Creating a Huffman tree
Steps to construct the binary tree
- Build a min-heap of all leaf nodes. The leaf nodes are unique input characters.
- Initially choose the two nodes with the least frequency
- Create a new parent node with a frequency equal to the sum of the two node's frequencies. Make the first extracted node as its left child and the other extracted node as its right child.
- Add this node to the min-heap.
- Repeat the above steps until the heap contains only one node. The remaining node is the root node and the tree is complete.
Let's take an example and construct the Huffman tree. In the following figure, the bubble in green represents the leaf nodes and their values are the frequency of occurrence of the unique letters
Traversing the tree extract codes:
- Start from the root node and,
You can follow any of the two conventions (but the same must be followed for all leaf nodes):
- Add 0 to the array while traversing the left child and add 1 to the array while traversing the right child
- Add 1 to the array while traversing the left child and add 0 to the array while traversing the right child.
Main Properties of Huffman coding:
- All unique characters are at the leaf node of the tree
- Unique Prefix Property: Code assigned to a particular character is not a prefix of any other character. Like in the above example B is assigned code 00 and as you can notice from the table no other code starts with 00. This helps in avoiding ambiguity while decoding the message..
- Huffman codes optimal when all the probabilities in frequency distribution are integral powers of 1/2
Time complexity analysis:
Since this algorithm uses min Heap data structure for implementing priority queue, the complexity is:
O(N log N)
N is the number of unique characters
- Transmitting fax and text.
- Multimedia codecs such as JPEG and MP3
- Compressing HTTP headers.
- Used by conventional compression formats like PKZIP, GZIP, etc.
The disadvantages of the Huffman code.
- If the ensemble changes that means the frequency and probability change.
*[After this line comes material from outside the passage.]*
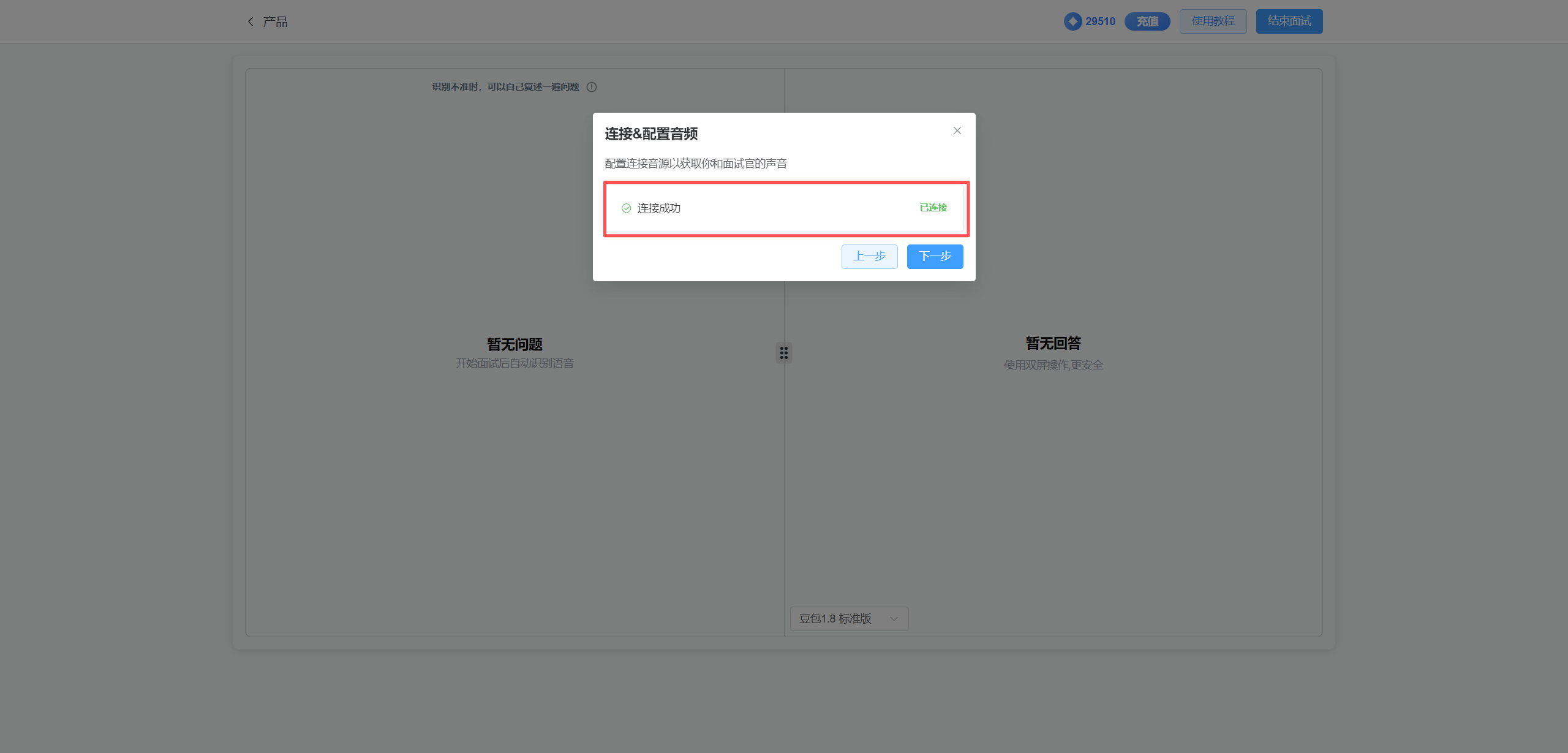1568x753 pixels.
Task: Click the 充值 recharge pill button
Action: (x=1147, y=21)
Then this coding option is not optimal.
- Another instance when Huffman coding is not optimal is when probabilities are not in the negative power of two.
- By using Huffman coding, we can achieve a lower compression ratio, this does not make it suitable for encoding digital images.
- It’s a relatively slow process because it includes two passes: firstly, building the statistical model, basically the coding part, and second, The Encoding part.
- It is difficult to detect whether encoded data is corrupt as codes have variable lengths.